Downloading Nancy
Running time 102 minutes
Written by Pamela Cuming and Lee Ross
Directed by Johan Renck
Starring Maria Bello, Jason Patric, Rufus Sewell, Amy Brenneman
In the creepy cinematic genre “Movies to Commit Suicide by,” a new entry: Downloading Nancy, a dismal mess by Johan Renck, a Swedish director of music videos and TV commercials who is clueless about telling a narrative story. Not only does it waste the audience’s time with 102 minutes of misery and despair, but it also trashes the talents of four fine actors who should have stayed in bed reading better screenplays that deserve attention and enhance careers.
Nancy (Maria Bello) is a wretched creature trapped in a pitiable 15-year marriage of such despondency that her definition of life is “like being trapped in the wrong house trying to find a way out” and her definition of death is “freedom and deliverance, like waking from a bad dream.” Not much in between except a shrink (Amy Brenneman) who works on value and self-respect to no avail, and tries to convince her that being raped repeatedly by her favorite uncle in childhood did not make her a bad person. But Nancy is so far gone that it’s too late for tears. Once in her doctor’s office, she goes into the bathroom and slices open her sex organs with a razor blade. Near-catatonic from depression, she spends half of her time self-inflicting numerous wounds that leave her body bleeding and scarred, and the other half buried in her computer searching for someone to kill her. It gets worse.
One day her husband, Albert (Rufus Sewell), comes home from one of his long absences to nowhere and finds a note saying Nancy has gone to Baltimore to visit friends. She never returns. Trapped in the dark passages of her own mind, Nancy thinks she has finally found liberation in the form of a cruel degenerate she meets on the Internet named Louis (Jason Patric). Louis promises escape, salvation, sexual perversion and murder. When she says, “I’m gonna need something to wear for my big finish,” you get the feeling she plans to commit suicide again and make it work. (In flashbacks, we see her try it with her arm in a sling and an endless supply of those lethal razor blades.) But Louis has slower cat-and-mouse games in mind. He blindfolds her and makes her walk barefoot into rat traps. Now we have two lost souls torturing each other. The greater the physical violence, the more Nancy likes it. And just wait till they get to the hardware store, where they almost salivate thinking of new things to do with the vast array of knives, hatchets, thumbtacks and carpet nails. More customers like Nancy and Louis could keep Home Depot solvent through three more recessions.

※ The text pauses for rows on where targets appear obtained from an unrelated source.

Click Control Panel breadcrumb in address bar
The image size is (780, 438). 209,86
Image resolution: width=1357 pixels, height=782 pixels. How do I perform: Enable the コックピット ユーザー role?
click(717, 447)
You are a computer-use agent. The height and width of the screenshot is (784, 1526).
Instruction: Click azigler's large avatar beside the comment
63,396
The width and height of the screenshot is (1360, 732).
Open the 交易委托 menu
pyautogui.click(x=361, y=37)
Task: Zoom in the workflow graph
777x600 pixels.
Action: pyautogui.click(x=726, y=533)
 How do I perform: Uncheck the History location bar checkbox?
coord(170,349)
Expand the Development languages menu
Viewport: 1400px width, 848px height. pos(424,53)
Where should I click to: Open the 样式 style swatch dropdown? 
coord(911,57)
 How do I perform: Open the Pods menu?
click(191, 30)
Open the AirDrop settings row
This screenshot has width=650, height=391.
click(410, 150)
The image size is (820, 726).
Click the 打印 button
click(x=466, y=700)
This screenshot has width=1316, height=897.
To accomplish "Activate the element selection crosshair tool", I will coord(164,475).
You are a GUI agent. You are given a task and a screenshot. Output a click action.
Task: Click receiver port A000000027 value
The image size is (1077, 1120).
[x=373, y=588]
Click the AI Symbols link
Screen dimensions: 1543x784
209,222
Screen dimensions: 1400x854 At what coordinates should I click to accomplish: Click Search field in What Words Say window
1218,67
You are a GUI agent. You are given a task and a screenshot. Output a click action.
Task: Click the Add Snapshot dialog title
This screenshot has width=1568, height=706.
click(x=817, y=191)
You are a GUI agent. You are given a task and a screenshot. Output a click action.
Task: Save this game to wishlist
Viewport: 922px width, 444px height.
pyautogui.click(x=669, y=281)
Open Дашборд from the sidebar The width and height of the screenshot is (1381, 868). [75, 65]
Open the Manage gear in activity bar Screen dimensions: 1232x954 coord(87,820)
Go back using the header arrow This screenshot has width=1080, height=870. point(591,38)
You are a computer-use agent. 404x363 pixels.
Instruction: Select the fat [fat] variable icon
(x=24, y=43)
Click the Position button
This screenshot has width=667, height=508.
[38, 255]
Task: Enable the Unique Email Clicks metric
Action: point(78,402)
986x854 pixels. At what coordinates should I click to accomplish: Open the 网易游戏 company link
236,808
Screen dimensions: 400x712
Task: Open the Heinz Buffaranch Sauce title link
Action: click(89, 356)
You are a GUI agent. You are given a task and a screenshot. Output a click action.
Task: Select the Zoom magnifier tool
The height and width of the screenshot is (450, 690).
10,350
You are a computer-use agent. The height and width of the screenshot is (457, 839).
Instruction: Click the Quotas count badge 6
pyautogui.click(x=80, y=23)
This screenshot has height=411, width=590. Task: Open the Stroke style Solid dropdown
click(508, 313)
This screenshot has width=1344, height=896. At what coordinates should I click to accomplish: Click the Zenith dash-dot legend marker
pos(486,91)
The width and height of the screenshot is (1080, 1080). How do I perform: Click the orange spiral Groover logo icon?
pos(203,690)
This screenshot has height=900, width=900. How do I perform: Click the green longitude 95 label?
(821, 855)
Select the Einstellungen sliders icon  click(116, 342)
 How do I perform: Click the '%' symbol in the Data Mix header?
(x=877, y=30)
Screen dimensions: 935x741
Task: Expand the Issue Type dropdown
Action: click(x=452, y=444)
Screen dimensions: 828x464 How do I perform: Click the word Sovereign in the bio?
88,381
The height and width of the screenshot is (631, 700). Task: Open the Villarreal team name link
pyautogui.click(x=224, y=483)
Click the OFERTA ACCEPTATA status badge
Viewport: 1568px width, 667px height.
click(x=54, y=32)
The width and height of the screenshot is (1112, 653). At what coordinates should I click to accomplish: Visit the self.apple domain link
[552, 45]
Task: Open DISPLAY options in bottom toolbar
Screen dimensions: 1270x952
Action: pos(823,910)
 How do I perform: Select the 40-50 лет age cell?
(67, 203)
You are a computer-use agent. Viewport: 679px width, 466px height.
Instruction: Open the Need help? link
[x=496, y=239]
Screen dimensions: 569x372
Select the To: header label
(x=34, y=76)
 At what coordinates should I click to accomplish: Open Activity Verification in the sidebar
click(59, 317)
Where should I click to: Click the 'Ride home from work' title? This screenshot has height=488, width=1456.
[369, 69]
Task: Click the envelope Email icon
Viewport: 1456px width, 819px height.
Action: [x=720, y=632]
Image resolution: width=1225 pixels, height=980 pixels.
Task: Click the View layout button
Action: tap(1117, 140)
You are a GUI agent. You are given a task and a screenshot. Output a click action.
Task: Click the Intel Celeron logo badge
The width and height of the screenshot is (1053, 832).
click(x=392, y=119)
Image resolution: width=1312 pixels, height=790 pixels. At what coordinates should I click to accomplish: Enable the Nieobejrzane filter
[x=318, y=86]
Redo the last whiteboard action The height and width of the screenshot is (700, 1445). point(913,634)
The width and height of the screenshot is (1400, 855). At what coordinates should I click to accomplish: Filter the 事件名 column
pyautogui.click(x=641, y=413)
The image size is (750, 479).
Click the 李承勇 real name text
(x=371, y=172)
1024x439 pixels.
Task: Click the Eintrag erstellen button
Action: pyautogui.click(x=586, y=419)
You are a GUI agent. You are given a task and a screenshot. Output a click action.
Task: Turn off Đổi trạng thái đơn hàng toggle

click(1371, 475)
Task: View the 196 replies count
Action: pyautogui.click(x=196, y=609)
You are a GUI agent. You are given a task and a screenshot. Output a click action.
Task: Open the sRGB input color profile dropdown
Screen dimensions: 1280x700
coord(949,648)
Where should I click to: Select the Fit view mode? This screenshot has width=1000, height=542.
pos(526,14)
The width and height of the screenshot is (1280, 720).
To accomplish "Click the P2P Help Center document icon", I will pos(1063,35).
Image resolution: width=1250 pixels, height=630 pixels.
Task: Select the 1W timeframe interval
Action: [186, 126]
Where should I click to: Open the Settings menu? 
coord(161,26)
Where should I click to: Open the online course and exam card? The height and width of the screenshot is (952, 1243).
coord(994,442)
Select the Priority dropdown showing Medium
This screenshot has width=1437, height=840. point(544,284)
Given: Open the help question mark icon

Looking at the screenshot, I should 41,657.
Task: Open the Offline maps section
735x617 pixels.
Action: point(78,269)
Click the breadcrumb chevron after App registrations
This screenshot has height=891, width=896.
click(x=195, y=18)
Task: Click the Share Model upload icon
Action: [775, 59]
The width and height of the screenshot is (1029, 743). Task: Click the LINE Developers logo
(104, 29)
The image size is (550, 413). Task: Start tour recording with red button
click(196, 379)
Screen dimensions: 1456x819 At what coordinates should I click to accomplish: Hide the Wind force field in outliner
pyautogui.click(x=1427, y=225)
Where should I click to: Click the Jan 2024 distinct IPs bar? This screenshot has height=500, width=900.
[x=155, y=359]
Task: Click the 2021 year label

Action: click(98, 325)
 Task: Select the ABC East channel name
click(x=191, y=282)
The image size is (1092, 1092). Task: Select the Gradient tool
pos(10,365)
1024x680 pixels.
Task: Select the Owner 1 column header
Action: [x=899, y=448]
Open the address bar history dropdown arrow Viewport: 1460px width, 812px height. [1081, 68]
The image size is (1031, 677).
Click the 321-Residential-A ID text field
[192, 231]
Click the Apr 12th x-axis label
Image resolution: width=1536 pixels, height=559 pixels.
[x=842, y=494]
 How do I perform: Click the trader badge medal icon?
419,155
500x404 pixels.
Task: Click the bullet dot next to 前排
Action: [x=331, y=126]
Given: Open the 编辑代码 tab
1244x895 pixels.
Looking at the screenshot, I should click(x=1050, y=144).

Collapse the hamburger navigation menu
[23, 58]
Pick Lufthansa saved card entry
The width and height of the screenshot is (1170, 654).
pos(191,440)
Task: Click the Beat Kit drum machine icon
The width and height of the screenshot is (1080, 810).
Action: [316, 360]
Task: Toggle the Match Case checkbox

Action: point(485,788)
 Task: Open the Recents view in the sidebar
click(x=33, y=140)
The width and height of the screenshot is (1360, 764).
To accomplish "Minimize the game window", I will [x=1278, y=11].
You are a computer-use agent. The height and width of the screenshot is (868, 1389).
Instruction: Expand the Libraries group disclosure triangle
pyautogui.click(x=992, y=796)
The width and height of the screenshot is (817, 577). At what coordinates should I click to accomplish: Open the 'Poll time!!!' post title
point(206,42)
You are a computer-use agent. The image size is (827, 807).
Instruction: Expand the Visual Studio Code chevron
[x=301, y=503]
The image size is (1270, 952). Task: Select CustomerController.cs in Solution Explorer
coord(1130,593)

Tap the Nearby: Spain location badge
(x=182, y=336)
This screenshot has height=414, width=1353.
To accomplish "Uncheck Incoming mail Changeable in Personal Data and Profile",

Meanwhile, for no explainable reason, Louis pays a visit to Albert, pretending to be a computer online service maintenance expert. Albert wants to read Nancy’s masochistic emails, hoping for a clue as to where she’s gone, but when Louis prints them out, they bring out Albert’s repressed sadism instead. Now it’s Louis’ turn to be bound and tortured with a golf club. There’s more, but why go on? The movie jumps around in time, in the annoying way amateurs make movies today. You don’t know where the people are when they are working each over or whether they’re dead already. It all ends badly, with Albert fingering his own razor blades, which Nancy has left behind, inserted in his cell phone.
Downloading Nancy is pretty much dead on arrival. It’s like one of those repulsive horror flicks by the Austrian whack job Michael Haneke. By piling on the sordid shocks without reason, motivation, character development or psychological analysis, director Renck and the two dolorous scriptwriters, Pamela Cuming and Lee Ross, have stripped it of any functionality and rendered it pointless. In all of the degradation, you don’t much care what the people do next. You just want them to get it over with faster. This is a shame because Maria Bello is a cool, literate and fascinating blonde who warrants more serious attention. In disturbing roles like the prostitute Bill Macy picks up in The Cooler and Viggo Mortensen’s wife in A History of Violence, she does fresh things with confusion and cutting-edge pain. Here, she is hollow-eyed, anemic, without makeup, her roots showing under her split ends, covered with scars—and still captivating. But it’s a role with a lot of degradation and no payoff. Whatever happens to Nancy in the end is strangely inconsequential. Cynical, negative and futile, the movie doesn’t register anything you can learn anything from. I think it’s supposed to be a Nietzsche-fueled examination of utter futility and nihilism. But to me, it’s more of a cautionary tale about the dangers of technology. At the end, the words “Based on true events” appear against a black screen. So what? Does this mean every time somebody self-destructs we need to see a movie about it?
Downloading Nancy made me good and sick—and the way I remember it, that is not the way movies are supposed to make us feel. Gillette disposables, anyone?